Your assignment:
Where in the data below does the word "computer" appear? Copy every line that has it.

(Recorded data)
┄┄┄┄┄┄┄┄┄┄┄┄┄┄┄┄┄┄┄┄

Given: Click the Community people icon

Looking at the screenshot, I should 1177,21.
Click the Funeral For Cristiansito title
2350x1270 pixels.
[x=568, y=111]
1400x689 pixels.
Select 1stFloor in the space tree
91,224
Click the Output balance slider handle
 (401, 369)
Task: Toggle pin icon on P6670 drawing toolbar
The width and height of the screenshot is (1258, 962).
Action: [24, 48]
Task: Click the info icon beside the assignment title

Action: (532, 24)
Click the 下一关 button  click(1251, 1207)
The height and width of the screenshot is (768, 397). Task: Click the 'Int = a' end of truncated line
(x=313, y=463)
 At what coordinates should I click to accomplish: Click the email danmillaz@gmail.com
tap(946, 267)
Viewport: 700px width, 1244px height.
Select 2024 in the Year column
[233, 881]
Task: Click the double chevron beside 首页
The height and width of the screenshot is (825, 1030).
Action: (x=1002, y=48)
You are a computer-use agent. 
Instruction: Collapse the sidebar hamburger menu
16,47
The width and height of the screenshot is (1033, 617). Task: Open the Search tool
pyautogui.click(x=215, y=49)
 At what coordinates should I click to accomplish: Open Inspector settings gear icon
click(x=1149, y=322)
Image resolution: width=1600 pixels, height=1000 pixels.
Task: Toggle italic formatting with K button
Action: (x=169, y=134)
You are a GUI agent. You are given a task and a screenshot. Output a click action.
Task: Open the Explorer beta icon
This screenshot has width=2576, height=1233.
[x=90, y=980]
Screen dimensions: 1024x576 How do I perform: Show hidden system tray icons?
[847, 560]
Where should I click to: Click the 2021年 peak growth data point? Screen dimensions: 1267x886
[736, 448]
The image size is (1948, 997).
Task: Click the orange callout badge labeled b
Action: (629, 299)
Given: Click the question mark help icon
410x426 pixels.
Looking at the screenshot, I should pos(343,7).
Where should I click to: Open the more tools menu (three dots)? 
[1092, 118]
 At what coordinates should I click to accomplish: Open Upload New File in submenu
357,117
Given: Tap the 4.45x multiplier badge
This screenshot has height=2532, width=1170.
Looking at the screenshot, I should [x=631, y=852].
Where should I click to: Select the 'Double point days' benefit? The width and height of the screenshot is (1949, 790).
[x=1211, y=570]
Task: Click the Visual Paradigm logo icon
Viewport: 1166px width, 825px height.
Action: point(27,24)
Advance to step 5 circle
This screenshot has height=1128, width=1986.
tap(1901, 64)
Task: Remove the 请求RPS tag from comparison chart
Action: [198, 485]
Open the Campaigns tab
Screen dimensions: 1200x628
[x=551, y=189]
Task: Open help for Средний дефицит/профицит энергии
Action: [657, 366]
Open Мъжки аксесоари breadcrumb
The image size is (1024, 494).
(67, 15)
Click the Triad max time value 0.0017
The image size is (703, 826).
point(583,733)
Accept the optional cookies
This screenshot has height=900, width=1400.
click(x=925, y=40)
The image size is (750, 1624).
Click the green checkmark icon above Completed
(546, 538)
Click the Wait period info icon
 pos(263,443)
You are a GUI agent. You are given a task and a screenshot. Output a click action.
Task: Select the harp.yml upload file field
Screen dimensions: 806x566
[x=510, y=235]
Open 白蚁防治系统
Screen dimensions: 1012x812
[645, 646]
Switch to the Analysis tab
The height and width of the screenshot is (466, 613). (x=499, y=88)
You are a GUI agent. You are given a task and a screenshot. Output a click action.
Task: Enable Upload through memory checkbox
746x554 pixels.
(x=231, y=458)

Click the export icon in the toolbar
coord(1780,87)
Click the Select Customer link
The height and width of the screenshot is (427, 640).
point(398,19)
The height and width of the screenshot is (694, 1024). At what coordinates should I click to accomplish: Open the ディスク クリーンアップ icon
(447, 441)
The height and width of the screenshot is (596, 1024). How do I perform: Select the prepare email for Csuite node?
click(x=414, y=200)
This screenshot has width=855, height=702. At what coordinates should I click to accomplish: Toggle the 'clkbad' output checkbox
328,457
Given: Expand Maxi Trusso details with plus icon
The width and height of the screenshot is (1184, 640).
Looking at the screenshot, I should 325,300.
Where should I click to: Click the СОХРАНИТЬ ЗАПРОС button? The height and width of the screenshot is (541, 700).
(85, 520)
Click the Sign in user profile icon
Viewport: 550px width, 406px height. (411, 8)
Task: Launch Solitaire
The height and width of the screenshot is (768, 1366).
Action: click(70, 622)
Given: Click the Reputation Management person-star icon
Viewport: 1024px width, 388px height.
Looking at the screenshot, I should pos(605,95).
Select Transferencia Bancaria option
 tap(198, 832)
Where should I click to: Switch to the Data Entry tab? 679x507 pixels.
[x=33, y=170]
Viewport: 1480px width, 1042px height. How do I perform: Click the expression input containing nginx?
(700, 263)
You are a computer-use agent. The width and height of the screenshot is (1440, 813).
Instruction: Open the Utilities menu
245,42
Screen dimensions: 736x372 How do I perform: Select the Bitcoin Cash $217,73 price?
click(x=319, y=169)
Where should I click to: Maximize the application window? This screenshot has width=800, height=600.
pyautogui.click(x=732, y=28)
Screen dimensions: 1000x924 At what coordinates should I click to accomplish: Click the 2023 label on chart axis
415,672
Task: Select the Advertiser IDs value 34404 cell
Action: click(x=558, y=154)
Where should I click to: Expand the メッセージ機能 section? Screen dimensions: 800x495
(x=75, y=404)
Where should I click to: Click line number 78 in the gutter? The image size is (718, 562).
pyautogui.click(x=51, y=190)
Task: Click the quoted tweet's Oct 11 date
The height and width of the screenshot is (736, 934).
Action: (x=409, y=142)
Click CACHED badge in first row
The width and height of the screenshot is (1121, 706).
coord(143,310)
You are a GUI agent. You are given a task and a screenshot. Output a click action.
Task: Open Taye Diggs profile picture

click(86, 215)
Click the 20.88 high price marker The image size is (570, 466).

┄┄┄┄┄┄┄┄┄┄┄┄┄┄┄┄┄┄┄┄

Task output:
You are a computer-use agent. 
You are a computer-use agent. The width and height of the screenshot is (1440, 813).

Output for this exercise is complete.